(Saved entries)
↓↓↓
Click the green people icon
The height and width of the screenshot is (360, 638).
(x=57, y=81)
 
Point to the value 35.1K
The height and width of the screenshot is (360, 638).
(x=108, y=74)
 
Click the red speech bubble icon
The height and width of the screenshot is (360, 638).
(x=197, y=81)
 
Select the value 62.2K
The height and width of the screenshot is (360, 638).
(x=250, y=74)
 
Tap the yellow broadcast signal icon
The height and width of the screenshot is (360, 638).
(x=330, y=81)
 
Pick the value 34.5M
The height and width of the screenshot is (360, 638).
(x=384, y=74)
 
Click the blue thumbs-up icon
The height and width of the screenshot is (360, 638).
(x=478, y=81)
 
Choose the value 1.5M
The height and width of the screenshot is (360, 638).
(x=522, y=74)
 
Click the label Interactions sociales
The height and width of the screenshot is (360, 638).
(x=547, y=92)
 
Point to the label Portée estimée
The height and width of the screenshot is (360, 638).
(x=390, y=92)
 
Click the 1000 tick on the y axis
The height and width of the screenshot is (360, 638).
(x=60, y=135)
↑↑↑
Render every line of the items above as a Markdown table with two columns, Row and Line. Number the lines in order and leave out the blank ones.

| Row | Line |
|---|---|
| 1 | Click the green people icon |
| 2 | The height and width of the screenshot is (360, 638). |
| 3 | (x=57, y=81) |
| 4 | Point to the value 35.1K |
| 5 | The height and width of the screenshot is (360, 638). |
| 6 | (x=108, y=74) |
| 7 | Click the red speech bubble icon |
| 8 | The height and width of the screenshot is (360, 638). |
| 9 | (x=197, y=81) |
| 10 | Select the value 62.2K |
| 11 | The height and width of the screenshot is (360, 638). |
| 12 | (x=250, y=74) |
| 13 | Tap the yellow broadcast signal icon |
| 14 | The height and width of the screenshot is (360, 638). |
| 15 | (x=330, y=81) |
| 16 | Pick the value 34.5M |
| 17 | The height and width of the screenshot is (360, 638). |
| 18 | (x=384, y=74) |
| 19 | Click the blue thumbs-up icon |
| 20 | The height and width of the screenshot is (360, 638). |
| 21 | (x=478, y=81) |
| 22 | Choose the value 1.5M |
| 23 | The height and width of the screenshot is (360, 638). |
| 24 | (x=522, y=74) |
| 25 | Click the label Interactions sociales |
| 26 | The height and width of the screenshot is (360, 638). |
| 27 | (x=547, y=92) |
| 28 | Point to the label Portée estimée |
| 29 | The height and width of the screenshot is (360, 638). |
| 30 | (x=390, y=92) |
| 31 | Click the 1000 tick on the y axis |
| 32 | The height and width of the screenshot is (360, 638). |
| 33 | (x=60, y=135) |